UK business organisation the CBI – which represents businesses employing around a third of the UK’s private sector workforce – has thrown its weight behind proposals that would involve London’s 34 councils pooling their pension funds to reduce administration costs and free up over £2 billion (€2.4 billion; $3.2 billion) for investment in the city’s infrastructure.
“These discussions are a welcome move, as pooling local government pension funds would not just reduce administrative costs it would also inject some much-needed investment into Britain’s ageing infrastructure, which is crying out for capital,” said Katja Hall, the CBI’s chief policy director, in a statement.
She added: “Pension funds are natural investors in infrastructure and will want to invest in projects that are designed to give returns, so we now need to see other public sector funds coming forward in this way.”
The proposals emerged from a meeting of London Councils, the representative organisation for London’s councils, and were first reported in the Financial Times.
Supporters of the plan believe it could cut £30 million from the councils’ annual administration costs. It is also an apparent endorsement for the UK government’s repeated calls for local pensions to play a greater role in funding the country’s infrastructure.
Among other plans, there has been talk of a so-called Pension Infrastructure Platform, effectively a pension-owned general partnership (GP) that would involve no more than 0.5 percent in management fees.
Meanwhile, some pension funds – including the London Pension Fund Authority and the Greater Manchester Pension Fund – are part of a group of investors that signed a Memorandum of Understanding with HM Treasury last year to find ways of generating more investment in both the construction and operational phases of infrastructure projects. The group also includes the likes of Meridiam Infrastructure and Pantheon.
However, unqualified praise of the proposals relating to London was not universal.
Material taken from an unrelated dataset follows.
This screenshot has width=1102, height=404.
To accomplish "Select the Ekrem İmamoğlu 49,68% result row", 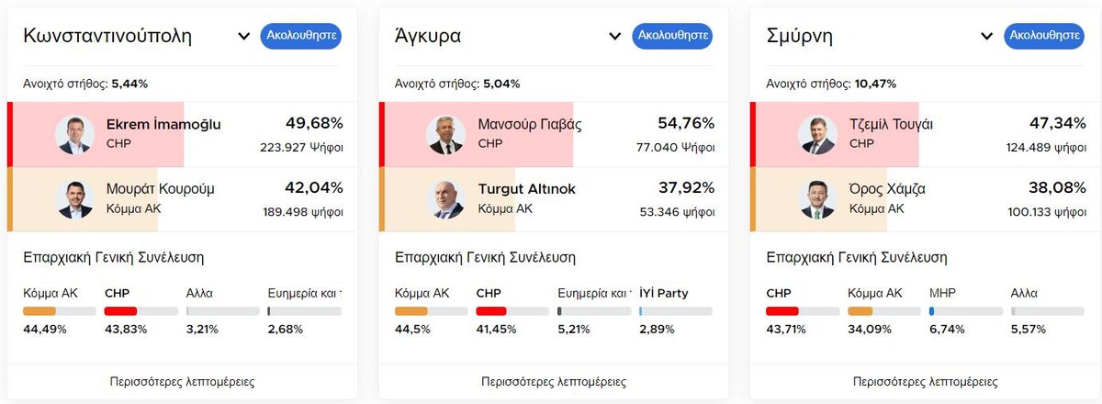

Pension specialist John Hanratty of law firm Pinsent Masons said the plans should be “cautiously welcomed” but added:
“…Talk of allowing the fund to invest in infrastructure seems to be a bit of a red herring. The amount the combined fund could invest is not huge in infrastructure terms and the Government is really seeking to attract infrastructure investment from sovereign wealth funds and the mutual funds from the US, Canadian and Australian pension and insurance pots.”